Location data for words and elements

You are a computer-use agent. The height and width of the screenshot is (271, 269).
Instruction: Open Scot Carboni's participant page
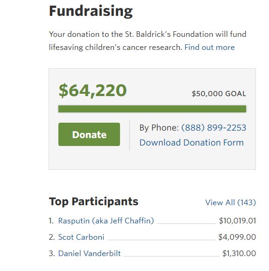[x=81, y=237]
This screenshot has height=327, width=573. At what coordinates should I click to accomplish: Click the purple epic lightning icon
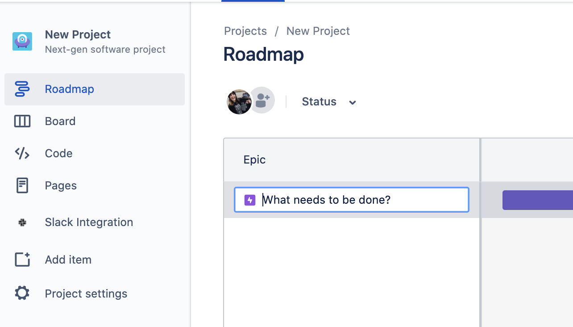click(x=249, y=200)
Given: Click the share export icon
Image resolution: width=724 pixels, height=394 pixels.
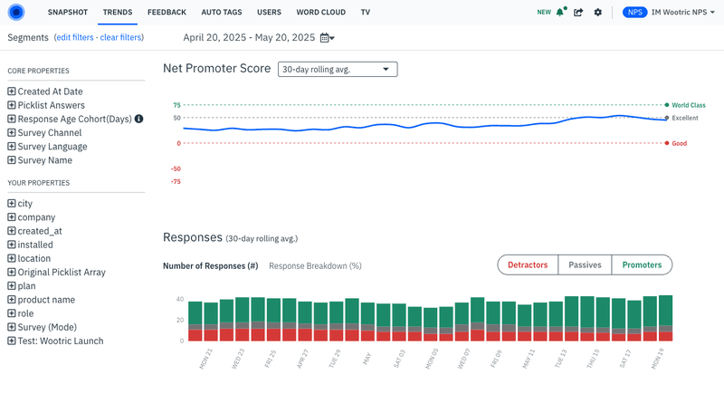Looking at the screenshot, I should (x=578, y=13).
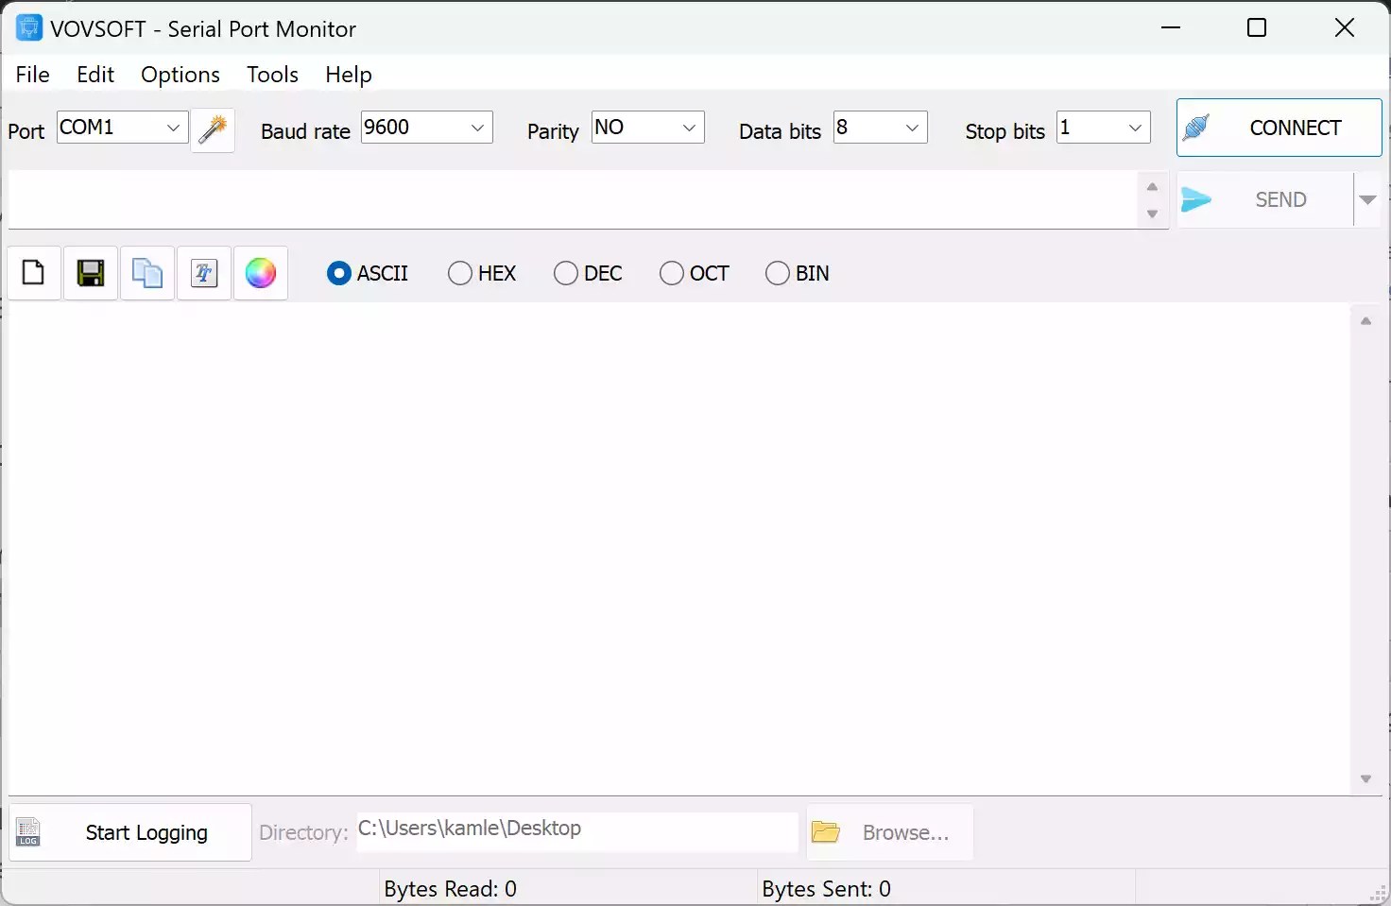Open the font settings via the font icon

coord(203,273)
* * *
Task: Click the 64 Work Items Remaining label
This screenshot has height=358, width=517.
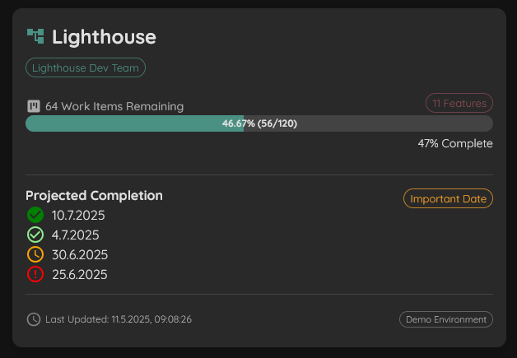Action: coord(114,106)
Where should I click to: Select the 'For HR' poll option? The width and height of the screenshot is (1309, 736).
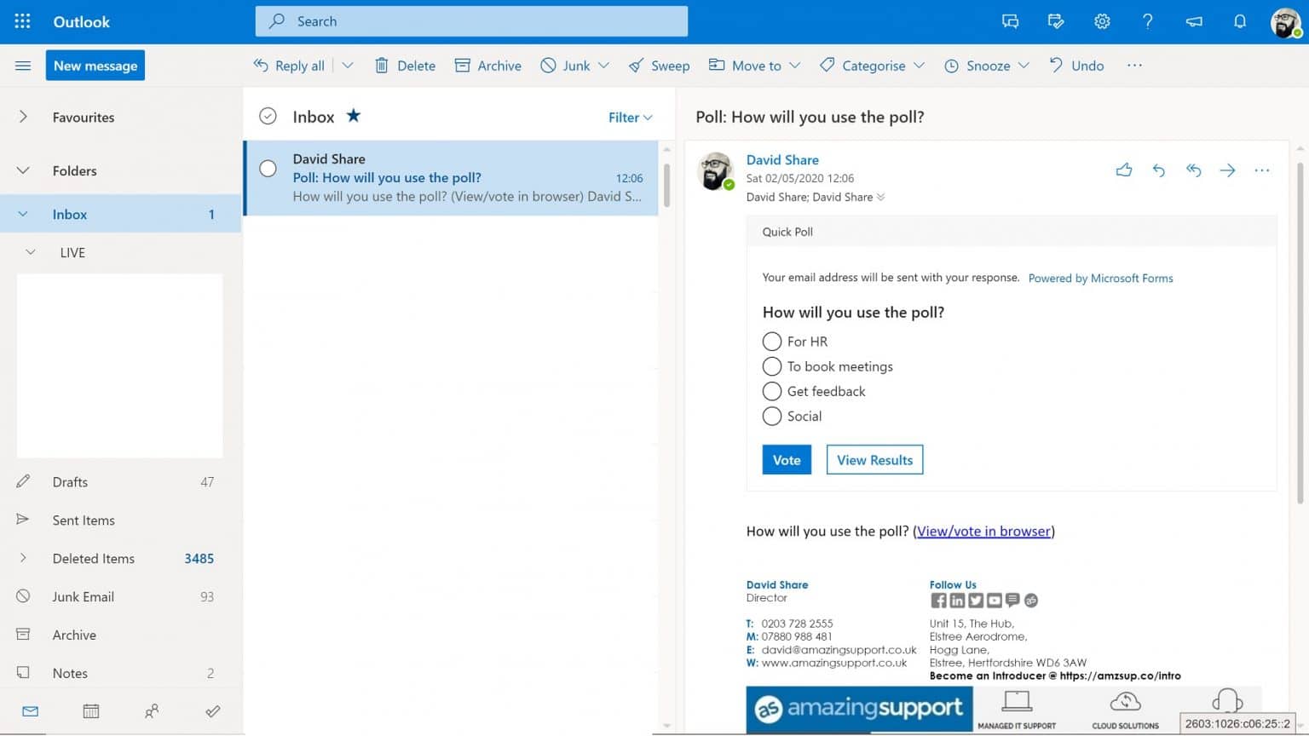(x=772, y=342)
---
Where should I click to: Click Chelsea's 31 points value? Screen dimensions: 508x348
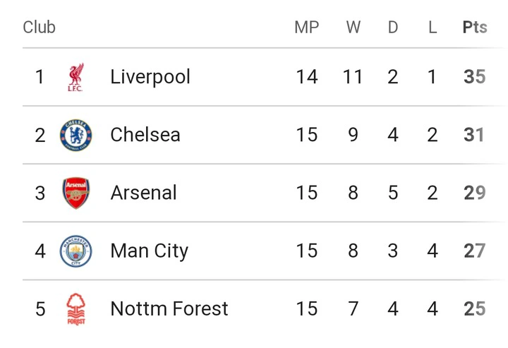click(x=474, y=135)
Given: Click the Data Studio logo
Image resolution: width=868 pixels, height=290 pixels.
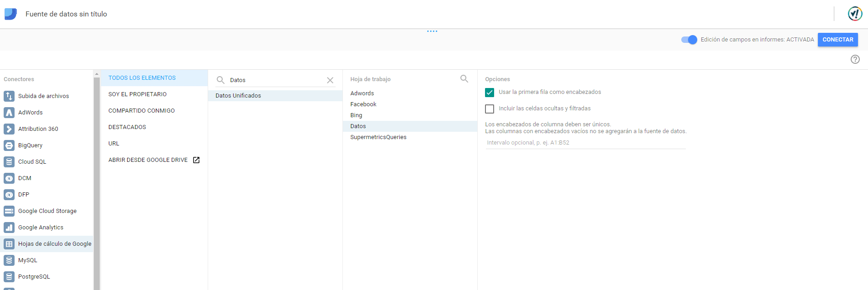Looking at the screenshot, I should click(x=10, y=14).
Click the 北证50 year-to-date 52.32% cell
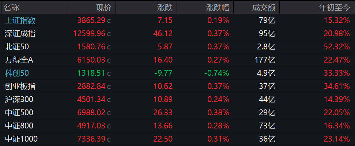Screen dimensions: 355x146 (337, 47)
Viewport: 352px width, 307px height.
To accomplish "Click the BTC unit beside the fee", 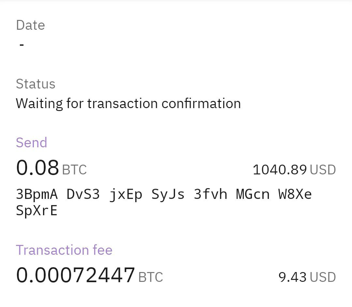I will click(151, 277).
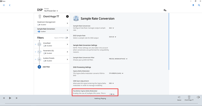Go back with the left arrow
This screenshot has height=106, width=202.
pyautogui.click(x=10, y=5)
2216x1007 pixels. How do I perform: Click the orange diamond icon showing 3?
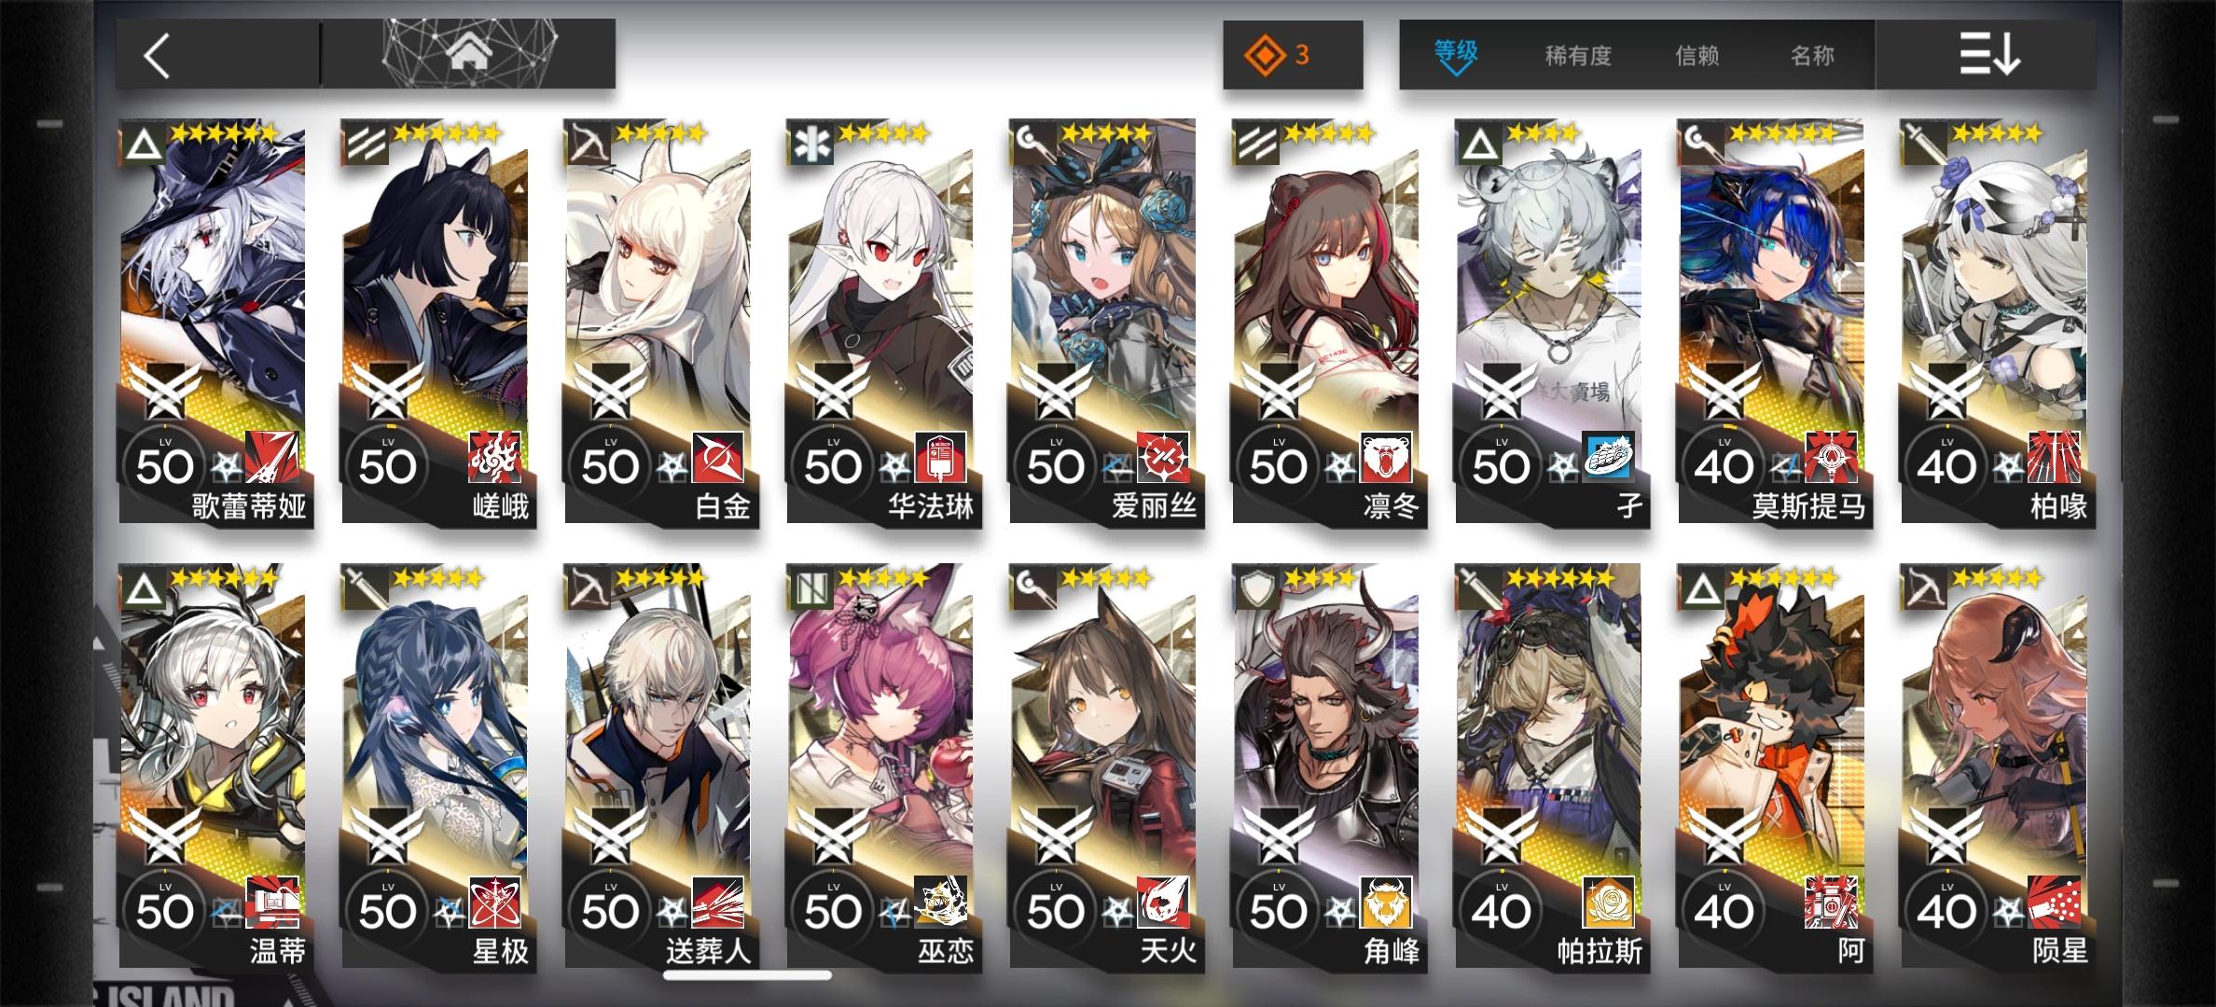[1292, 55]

▶ **Exercise prompt**: Render the records as a JSON list of strings, one string per line, starting with the line that contains "You are a computer-use" and going on through the line that contains "click(x=249, y=200)". Leave out blank lines and the pictures.

▶ **Answer to this exercise**:
[
  "You are a computer-use agent. The height and width of the screenshot is (271, 269).",
  "Instruction: Open Scot Carboni's participant page",
  "[x=81, y=237]",
  "This screenshot has height=327, width=573. At what coordinates should I click to accomplish: Click the purple epic lightning icon",
  "click(x=249, y=200)"
]